Whenever anyone in my family — especially a Black masculine person — has a broken taillight or expired tags, I feel like I’m holding my breath, waiting for a call to tell me I’ve lost them. I feel like safety is something permanently out of my reach, and that at any moment, I can lose everything that’s important to me. This is no way to live, and yet countless Black people around the country do. We live with fear and anger and strained hearts.

“My sister died fighting for justice!” Emerald Snipes, sister of Erica Garner and daughter of Eric Garner, said in July. “She died. She’s dead, she’s gone. My father is gone… You won’t kill me.”

Emerald was standing outside a New York City courthouse calling for the firing of the officer that killed her father. A month later — and after five years of administrative hearings, a puzzling Department of Justice investigation, and much silence — Officer Daniel Pantaleo was finally let go.
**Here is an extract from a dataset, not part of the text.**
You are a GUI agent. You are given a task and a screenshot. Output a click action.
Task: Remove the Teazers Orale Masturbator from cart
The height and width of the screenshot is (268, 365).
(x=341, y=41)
While some might see Pantaleo’s firing as justice, the former officer won’t face any charges or jail time. He will keep his pension. He may even get his job back. Meanwhile, the years of red tape and indifference have cost the Garner family three lives.

I struggle to understand what justice, or even healing, can look like in a system like this, a system that strips Black people not just of their families and communities but of hope. The only way that we can protect Black families is by dismantling this system. By ensuring that no law enforcement officer is able to take our lives whenever they get “scared” of our skin color. Families must receive swift, restorative justice, so they don’t wear out their hearts fighting, or simply waiting for it to happen.